StatsModels.jl
StatsModels.jl copied to clipboard
Disruptive Variable Names
using Feather
using DataFrames
using StatsModels
df = Feather.read(joinpath(Pkg.dir("Feather"), "test/newdata/iris.feather"),
use_mmap = false)
names(df)
The names are: Vector{Symbol}(:Sepal.Length, :Sepal.Width, :Petal.Length, :Petal.Width, :Species)
Having variable names with . makes them Expr with ex.head == :(.) which prompts errors in:
dospecialsTerms
The following fix works:
function dospecials(ex::Expr)
if ex.head == :(.) return Symbol(ex) end
...
end
function Terms(f::Formula)
...
if haslhs
unshift!(etrms, Any[Symbol(f.lhs)]) # Shouldn't typeof(eterms) == Vector{Symbol} ?
end
While this fix is only for variable names that have . it might be wise to decide against supporting names that cannot be framed as a :... such as having special operators for StatsModels (e.g., Symbol("A*B")), special operators in Julia (e.g., Symbol("A.B"), spaces (e.g., Symbol("A B")) or others such as Symbol(""). As long as is documented I think it would be fine... The proposed approach would allow _ as a separator for compound words.
This seems like an issue with Feather rather than StatsModels. DataFrames provides an option to normalize column names to valid Julia identifiers upon reading. Feather should probably have an option like that as well.
I verified that with CSV the default is to keep the variable names as they are in the original file. For example:
This is a var,Value
1,0
will import using CSV.read with names Vector{Symbol}(Symbol("This is a var"), :Value)
DataFrames depreciated readtable in favor of using I/O packages directly. Do you remember which function normalized column names? If it still exported, it could be used and just document that step.

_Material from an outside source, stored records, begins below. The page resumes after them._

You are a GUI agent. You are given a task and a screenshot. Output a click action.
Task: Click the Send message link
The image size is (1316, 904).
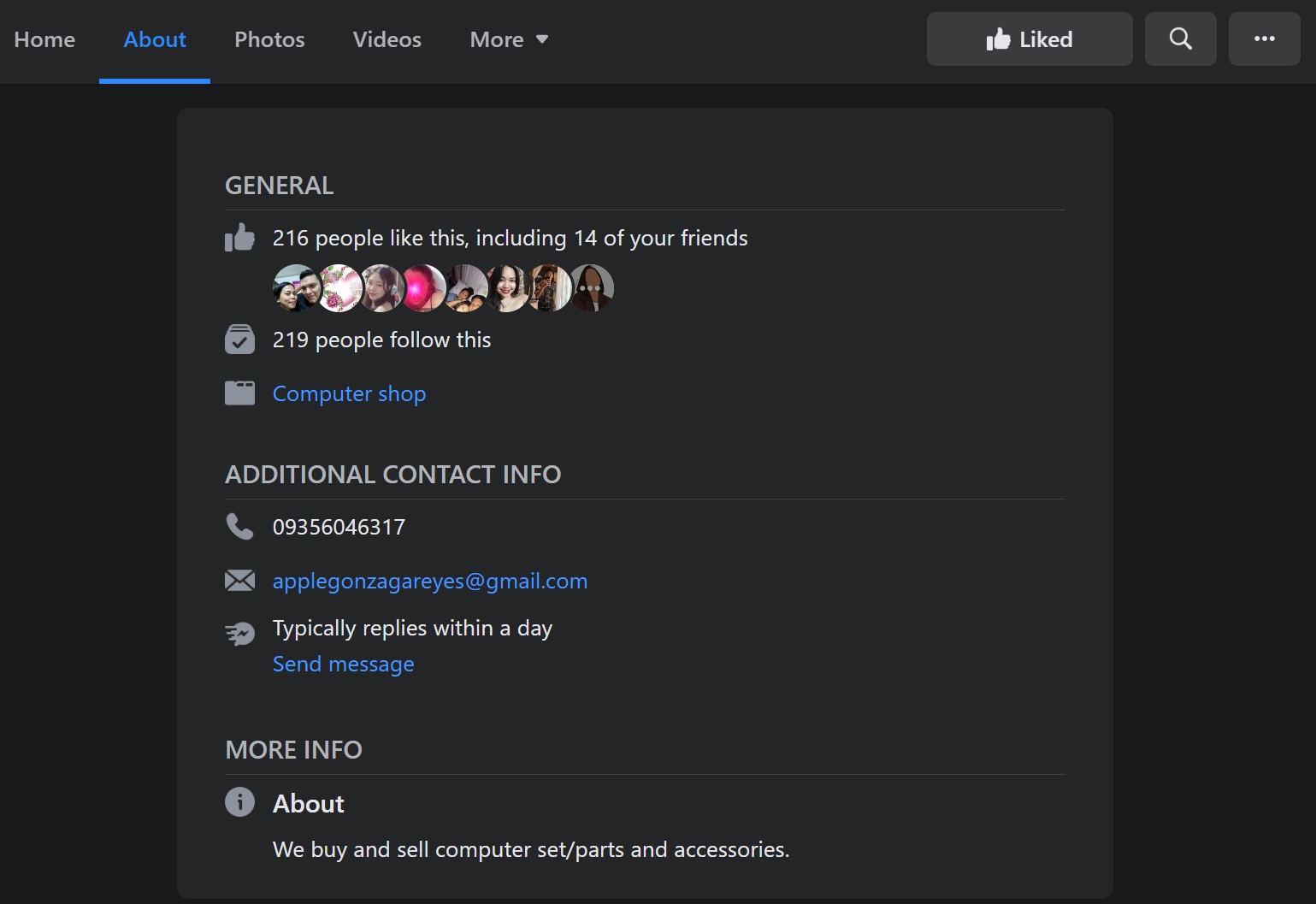pyautogui.click(x=343, y=664)
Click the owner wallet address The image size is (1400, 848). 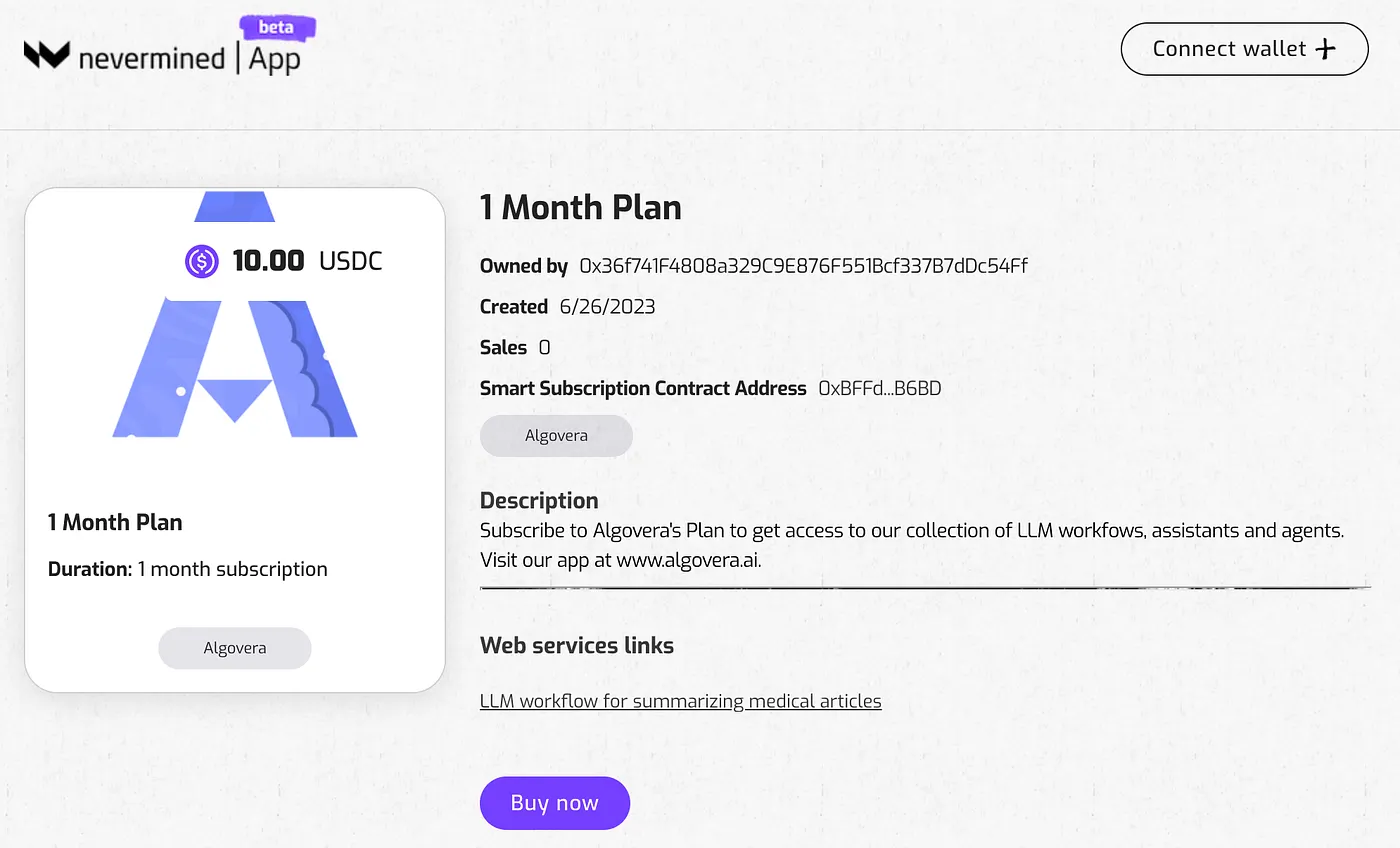804,266
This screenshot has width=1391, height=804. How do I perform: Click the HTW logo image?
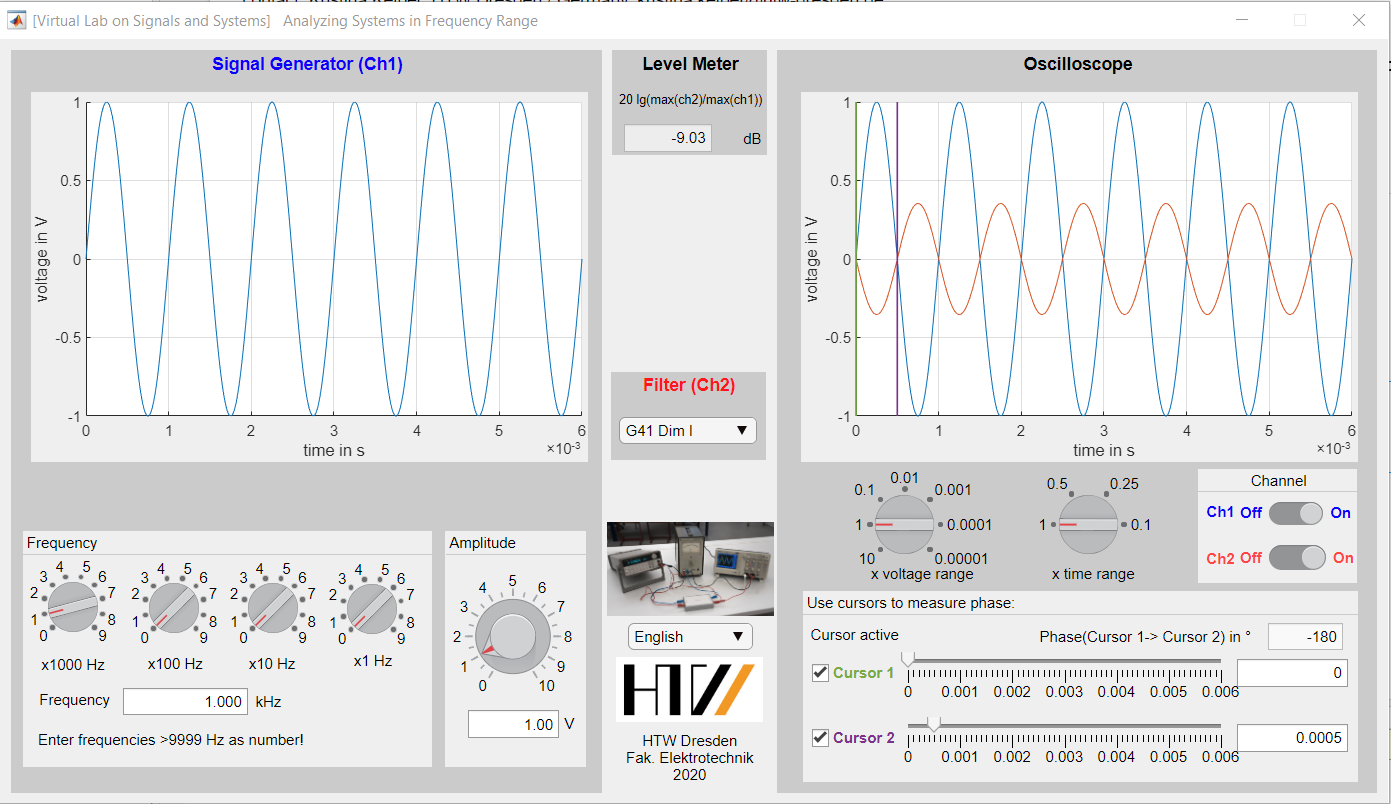click(x=689, y=689)
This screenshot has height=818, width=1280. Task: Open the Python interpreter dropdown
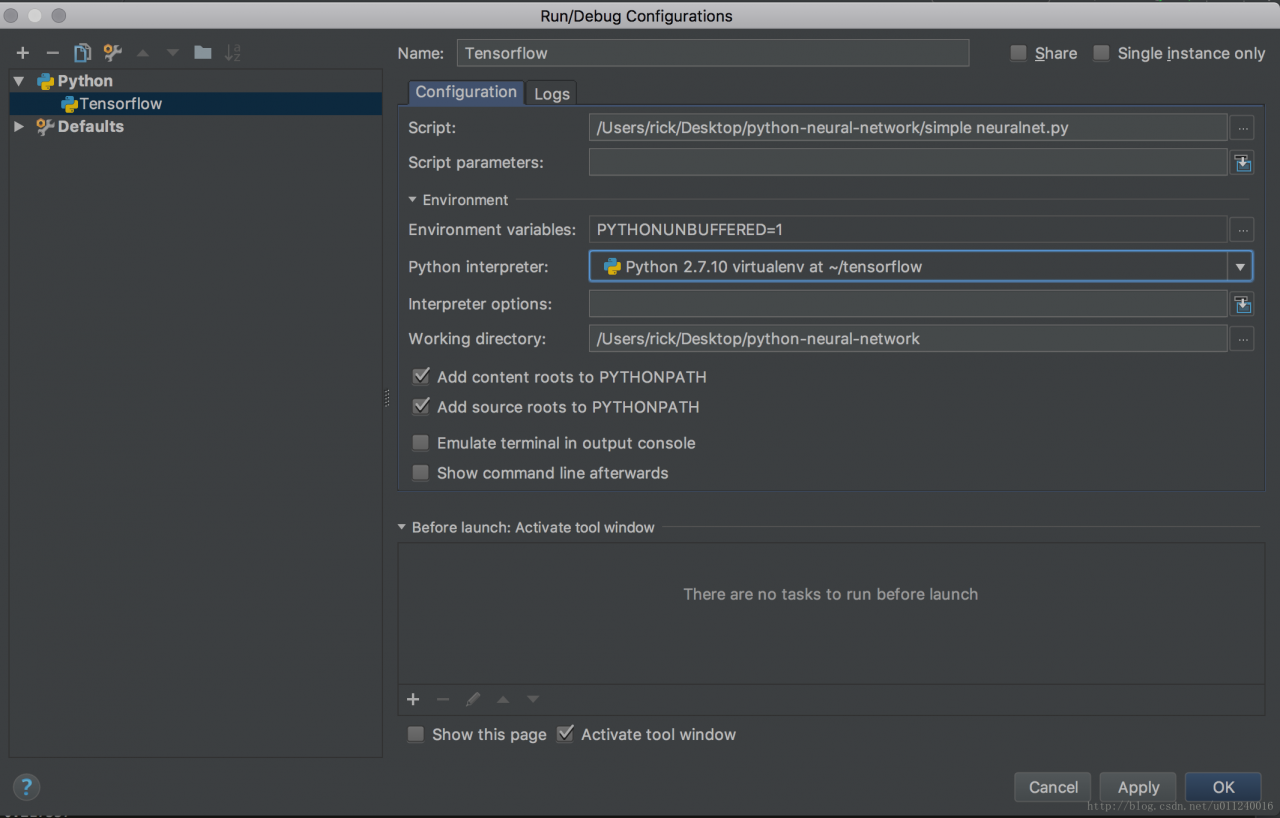[1240, 267]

It wasn't a separate function but rather an argument to readtable in DataFrames. I'd be surprised if that functionality isn't available in CSV or Feather. cc @quinnj
CSV nor Feather seem to have it. I found it in the DataFrames other/utils.jl.
The function is identifier(s::AbstractString) which isn't exported. It might be worthwhile to add this to the documentation as a line,
names!(df, Symbol.(DataFrames.identifier.(string.(names(df)))))

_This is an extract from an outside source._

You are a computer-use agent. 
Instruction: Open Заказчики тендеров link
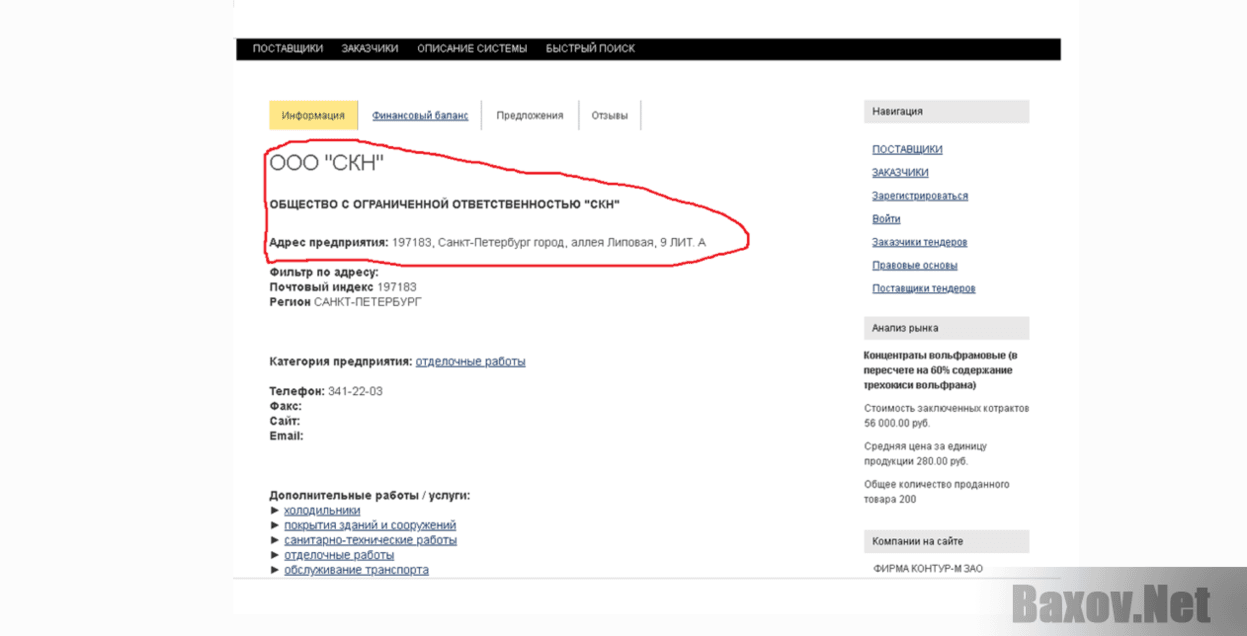pos(919,242)
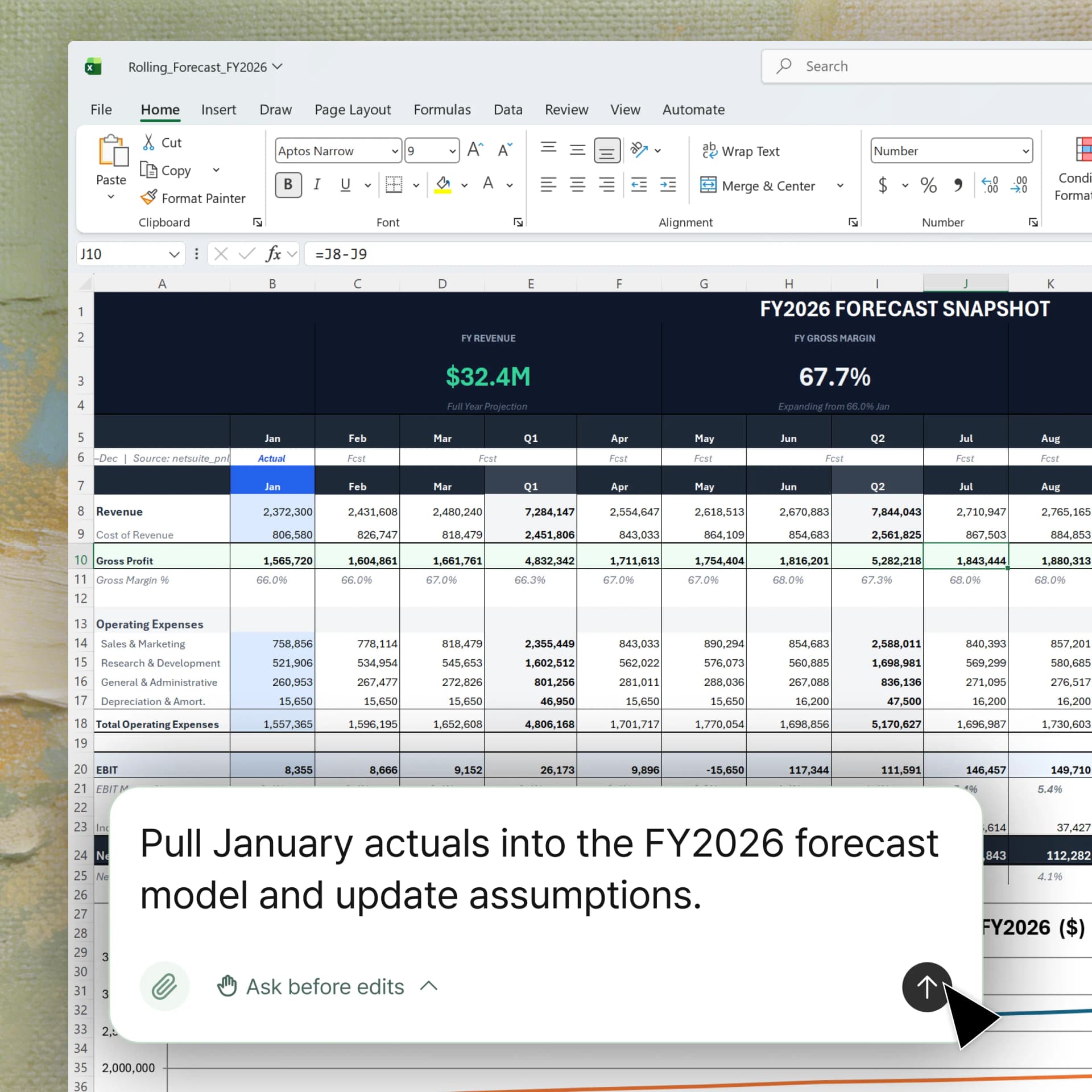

Even if normalizing names by default is a good idea, it would be nice to support non-standard names if that's possible, as that makes generic code more robust.
I believe that for handling non-normalized names the minimum requirements might be:
- Names can't have leading or trailing white spaces.
- Names must have a minimum character length of one (i.e.,
Symbol("")not allowed) - Operators in formula must have a leading and trailing space (i.e.,
@formula(y ~ a & b)rather than@formula(y ~ a&b))
Then Terms could potentially be used with colnames::Vector{Symbol} = names(df) in order to make a mapping and operate by column position rather than names.
I believe the requirements are not unreasonable. There might be some caveats, for example with a an expression such as Symbol("ID & Year") where it might be unclear for a parser and would have to make a greedy expression to correctly parse the terms based of the column names in the off-chance that names(df) = Vector{Symbol}(["ID", "Year", "ID & Year"]). The example might indicate a need to fall back on normalizing it first and then map back as an alternative.